──────── SUPPLIED MATERIAL
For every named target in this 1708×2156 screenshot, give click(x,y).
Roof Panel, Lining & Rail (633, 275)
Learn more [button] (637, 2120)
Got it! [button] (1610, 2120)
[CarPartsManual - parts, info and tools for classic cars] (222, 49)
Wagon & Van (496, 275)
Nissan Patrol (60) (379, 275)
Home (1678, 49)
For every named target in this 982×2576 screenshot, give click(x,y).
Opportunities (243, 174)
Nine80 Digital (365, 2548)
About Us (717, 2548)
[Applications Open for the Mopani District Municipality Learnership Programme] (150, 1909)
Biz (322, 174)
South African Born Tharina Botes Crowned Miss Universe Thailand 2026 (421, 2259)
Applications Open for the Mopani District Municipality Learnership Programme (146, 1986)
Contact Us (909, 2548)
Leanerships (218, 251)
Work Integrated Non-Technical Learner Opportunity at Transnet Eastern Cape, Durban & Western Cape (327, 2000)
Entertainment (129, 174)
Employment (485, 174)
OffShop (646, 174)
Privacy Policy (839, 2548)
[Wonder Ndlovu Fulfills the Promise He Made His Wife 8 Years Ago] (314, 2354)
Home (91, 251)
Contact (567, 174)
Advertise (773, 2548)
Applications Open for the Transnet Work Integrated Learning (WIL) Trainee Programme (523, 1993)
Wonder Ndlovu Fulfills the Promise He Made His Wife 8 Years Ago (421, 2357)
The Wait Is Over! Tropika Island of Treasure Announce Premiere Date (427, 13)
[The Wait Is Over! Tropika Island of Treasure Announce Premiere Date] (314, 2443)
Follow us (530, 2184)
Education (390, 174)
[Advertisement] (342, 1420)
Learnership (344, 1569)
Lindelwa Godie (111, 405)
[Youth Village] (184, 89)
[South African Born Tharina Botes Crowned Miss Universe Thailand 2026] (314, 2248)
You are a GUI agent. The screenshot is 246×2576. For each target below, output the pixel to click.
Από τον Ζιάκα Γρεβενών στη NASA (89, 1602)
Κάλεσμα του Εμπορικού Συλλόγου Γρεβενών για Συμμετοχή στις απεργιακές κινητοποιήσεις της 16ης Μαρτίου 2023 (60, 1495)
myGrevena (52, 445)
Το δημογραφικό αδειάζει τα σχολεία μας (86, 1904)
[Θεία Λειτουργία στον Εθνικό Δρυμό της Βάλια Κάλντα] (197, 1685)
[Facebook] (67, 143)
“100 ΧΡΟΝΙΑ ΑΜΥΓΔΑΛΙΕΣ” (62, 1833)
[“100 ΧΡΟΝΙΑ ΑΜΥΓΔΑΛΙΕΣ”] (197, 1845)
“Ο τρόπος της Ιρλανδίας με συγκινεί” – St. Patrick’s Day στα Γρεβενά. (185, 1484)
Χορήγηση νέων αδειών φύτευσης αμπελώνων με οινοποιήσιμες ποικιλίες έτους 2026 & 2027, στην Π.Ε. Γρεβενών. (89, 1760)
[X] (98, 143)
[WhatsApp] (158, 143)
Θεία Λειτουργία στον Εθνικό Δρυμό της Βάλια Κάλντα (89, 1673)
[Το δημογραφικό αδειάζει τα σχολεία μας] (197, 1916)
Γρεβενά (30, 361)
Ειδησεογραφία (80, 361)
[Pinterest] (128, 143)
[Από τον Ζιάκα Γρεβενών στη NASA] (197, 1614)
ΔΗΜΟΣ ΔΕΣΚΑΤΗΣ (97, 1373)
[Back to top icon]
────────────────
PROBLEM STATEMENT: Which lines above run from the one containing "Γρεβενά. (185, 1484)" to the one containing "Θεία Λειτουργία στον Εθνικό Δρυμό της Βάλια Κάλντα (89, 1673)"? Give them again exactly, both ends included.

OUTPUT OF THE TASK:
“Ο τρόπος της Ιρλανδίας με συγκινεί” – St. Patrick’s Day στα Γρεβενά. (185, 1484)
Χορήγηση νέων αδειών φύτευσης αμπελώνων με οινοποιήσιμες ποικιλίες έτους 2026 & 2027, στην Π.Ε. Γρεβενών. (89, 1760)
[X] (98, 143)
[WhatsApp] (158, 143)
Θεία Λειτουργία στον Εθνικό Δρυμό της Βάλια Κάλντα (89, 1673)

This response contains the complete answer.